Financial Crisis Possibly Approaching, Problems Ahead
A financial crisis is approaching; it’s not a question of if, but when. And the next few years could be very critical.
I understand if you think this is crazy. How could there be a financial crisis at a time when the stock market is relatively high, not to mention the current state of the U.S. economy? What could possibly lead to a financial crisis?
You see, there are several factors at play, and they could create a lot of problems.
The last financial crisis was the result of a housing market crash. But this coming one could be very complex and have many moving parts to it.

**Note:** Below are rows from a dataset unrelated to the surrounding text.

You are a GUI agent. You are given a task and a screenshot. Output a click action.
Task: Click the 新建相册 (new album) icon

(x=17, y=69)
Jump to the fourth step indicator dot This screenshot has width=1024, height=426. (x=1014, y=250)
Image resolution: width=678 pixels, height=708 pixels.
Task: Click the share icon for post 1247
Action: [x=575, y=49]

The biggest factor that could lead to a financial crisis would be interest rate hikes by central banks. As crazy as it sounds, the financial system could be really hurt by this.

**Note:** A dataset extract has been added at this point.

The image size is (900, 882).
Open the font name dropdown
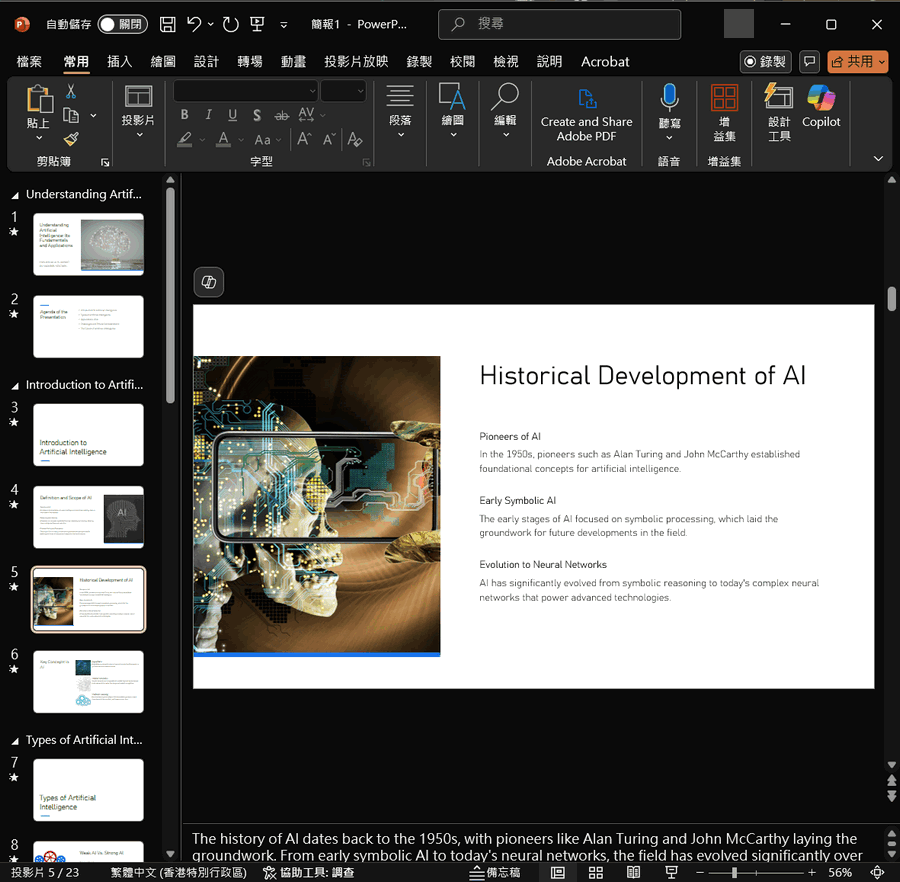pyautogui.click(x=312, y=91)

Don’t Ignore the Derivatives Market
One thing to watch closely is the derivatives market.
In the U.S. alone, at the end of the second quarter of 2018, the top 25 banks had derivatives that had a notional value of over $200.0 trillion. (Source: “Second Quarter 2018: Quarterly Report on Bank Trading and Derivatives Activities,” Office of the Comptroller of the Currency, last accessed November 2, 2018.)
Off these derivatives, 76% were based on interest rates, so roughly $152.0 trillion worth.
If you look at this on a global level, this figure gets much bigger.
According to the Bank of International Settlement, the central bank of all central banks, in the first half of 2018, there were derivatives with a notional value of $594.83 trillion globally. Interest rates derivatives amounted to over $481.0 trillion. (Source: “Global OTC derivatives market,” Bank of International Settlements, accessed November 2, 2018.)
What’s the Problem?
Derivatives are contracts between two parties. At the time of the contract (when someone buys), both parties think that they are hedging themselves. Eventually, only one is right, and that’s where the trouble comes in.
If we just assume that of the $481.0 trillion worth of interest rates derivatives in the world, 50% are owned by those who believe interest rates won’t go higher, what do you think will happen in the coming years?
Those who thought that interest rates won’t go higher could really suffer, with their losses potentially growing to catastrophic levels.
Forget about half of those people being on the wrong. Even if we just see 10% of these derivatives face volatility due to interest rate increases, that’s still a massive amount.
Right now, no one seems to be worried about what’s happening, but don’t be shocked if all of a sudden you hear in the news about some bank—it doesn’t even have to be in the U.S.—facing severe headwinds due to derivatives and its suitability being questioned.
When that happens, we could see a sort of domino effect. The global financial system is highly interconnected, so a financial crisis could be at hand very quickly.
When there’s a financial crisis, panic usually follows in the asset markets. The stock market could drop big-time and other assets could tumble, too. I repeat what I said earlier: be careful.